Je suis dans ma chambre, assise en tailleur sur mon lit et ma sœur et assise de la même façon que moi en face de moi. J’ai l’impression de me voir dans un miroir. On se dispute. On n’est pas d’accord sur qui devrait prendre le volant ce soir à la fête où nous allons. Nous avons toutes les deux le permis de conduire et une seule voiture. La personne qui sera chargé de conduire ne pourra pas boire d’alcool et évidemment on veut toutes les deux en boire.
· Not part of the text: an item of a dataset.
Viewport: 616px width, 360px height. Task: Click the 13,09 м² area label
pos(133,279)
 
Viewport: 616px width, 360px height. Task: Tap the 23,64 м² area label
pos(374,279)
Notre mère nous a déjà expliqué plusieurs fois qu’on peut s’amuser dans consommer d’alcool et nous l’avons nous-même expérimenté chacune notre tour mais pour cette soirée d’anniversaire c’est différent. Il s’agit de l’anniversaire surprise de notre meilleure amie que l’on à organisé et on veut absolument en profiter à notre manière. On lance chacune nos arguments tour à tour en contrant ceux de l’autre.

Les images changent.

Je suis dans la voiture. Il y a du verre brisé partout. Le silence qui nous entoure m’oppresse. Je vois un pneu pas loin, ce doit être le nôtre. Je regarde mes mains. Elles sont pleines de sang. J’ai la tête qui tourne, j’ai l’impression qu’elle pèse une tonne. Difficilement je tourne la tête vers la gauche. Je réalise alors que je suis côté passager et que ma sœur conduisait. Elle est couchée sur le volant. L’airbag c’est dégonflé. Elle ne bouge pas. Elle a du sang plein le visage. « Anna » je murmure. « Anna ». « Anna s’il te plaît, répond moi ! ». « Anna ! » Je fini par crier.

Mais pas de réponse, pas de réaction, rien.

Je suis seule.

Je ferme les yeux et la dernière chose que j’entends, ce sont les sirènes des secours au loin.